A exclusão de dívidas da base de cálculo do ITCMD incidente sobre a transferência de bens ou direitos decorrente de sucessão causa mortis no âmbito do Estado de São Paulo
Prevalecem os arts. 1.792 e 1.997 do CC, dispositivos legais emanados de lei Federal, sobre o art. 12 da lei estadual paulista 10.705/00.

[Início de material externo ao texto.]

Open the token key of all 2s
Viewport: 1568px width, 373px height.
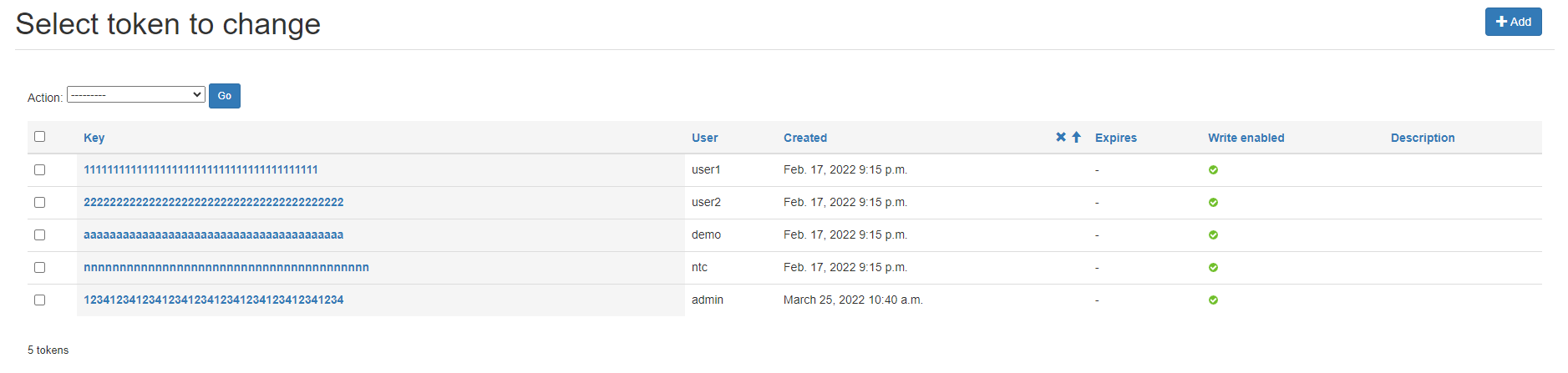click(x=213, y=202)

quinta-feira, 8 de maio de 2025
Atualizado em 7 de maio de 2025 15:09
Está muito em voga ainda hoje a discussão sobre a base de cálculo do ITCMD - Imposto sobre Transmissão Causa Mortis e Doação incidente sobre a transferência de bens ou direitos decorrente de sucessão causa mortis, em especial se deve ou não haver a dedução de todas as dívidas e encargos deixados pela pessoa falecida, principalmente pelo fato de que, por exemplo, no Estado de São Paulo, a Fazenda segue discordando da incidência do ITCMD somente sobre o monte partível, excluído o passivo da herança.
A Fazenda do Estado de São Paulo age dessa forma, em suma, com fulcro no art. 12 da lei estadual 10.705/00, que afirma que "no cálculo do imposto, não serão abatidas quaisquer dívidas que onerem o bem transmitido, nem as do espólio".

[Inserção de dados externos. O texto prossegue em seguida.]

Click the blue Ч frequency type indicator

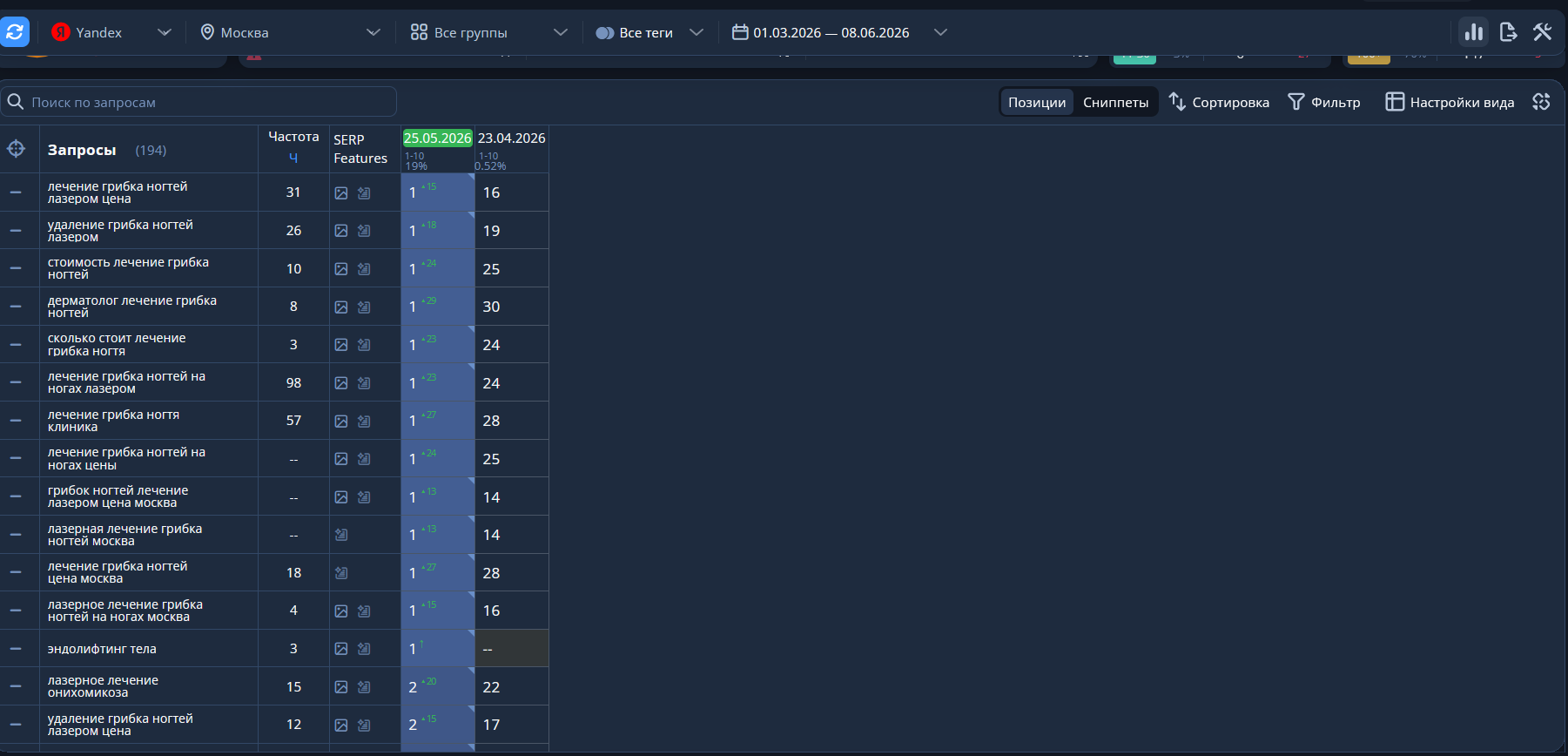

Todavia, a base de cálculo do ITCMD, respeitadas interpretações divergentes, deve ser o monte partível, excluídas as dívidas deixadas, nos termos dos arts. 1.792 e 1.997 do CC.

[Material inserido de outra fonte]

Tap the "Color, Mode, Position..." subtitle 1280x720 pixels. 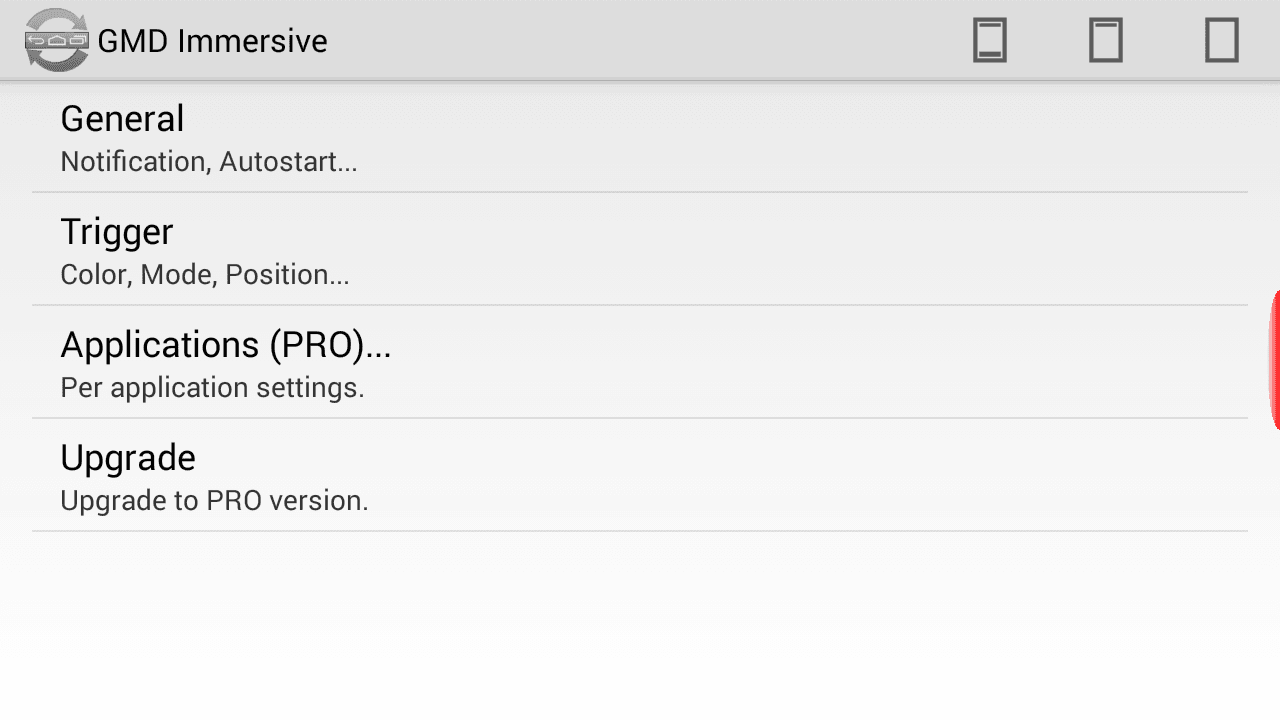[205, 275]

Isto, pois entre o art. 12 da lei estadual 10.705/00 e os arts. 1.792 e 1.997 do CC, devem prevalecer os dispositivos legais emanados de lei Federal que afirmam que o herdeiro não responde por encargos superiores às forças da herança, bem como que a herança que responde pelo pagamento das dívidas do falecido.
Ademais, o art. 110 do CTN reza o seguinte:
Art. 110. A lei tributária não pode alterar a definição, o conteúdo e o alcance de institutos, conceitos e formas de direito privado, utilizados, expressa ou implicitamente, pela Constituição Federal, pelas Constituições dos Estados, ou pelas Leis Orgânicas do Distrito Federal ou dos Municípios, para definir ou limitar competências tributárias.
Dessa forma, a legislação tributária paulista não pode definir que dívidas não podem ser abatidas do cálculo do imposto (art. 12 da lei estadual 10.705/00), pois tal preceito vulnera cabalmente o supracitado art. 110 do CTN e, por conseguinte, os arts. 1.792 e 1.997 do CC.
Com efeito, a jurisprudência majoritária das Câmaras de Direito Privado do TJ/SP reconhece que a base de cálculo do ITCMD causa mortis deve ser somente o monte partível líquido, abatidas as dívidas do espólio:
AGRAVO DE INSTRUMENTO. INVENTÁRIO. Decisão recorrida que autorizou a apuração e recolhimento do ITCMD com a subtração das dívidas do espólio da base de cálculo. Inconformismo da Fazenda Pública. Pretensão de exclusão dos débitos do espólio da base de cálculo do ITCMD. Impossibilidade. Imposto que incide sobre o monte partível, o qual consiste no patrimônio líquido recebido pelos herdeiros, ou seja, depois de pagas todas as dívidas do espólio, incluídas as tributárias. Precedentes. Decisão confirmada. NEGADO PROVIMENTO AO RECURSO. (v. 44463). (TJSP; Agravo de Instrumento 3008437-76.2023.8.26.0000; Relator (a): Viviani Nicolau; Órgão Julgador: 3ª Câmara de Direito Privado; Foro Central Cível - 2ª Vara da Família e Sucessões; Data do Julgamento:03/04/2024; Data de Registro: 03/04/2024)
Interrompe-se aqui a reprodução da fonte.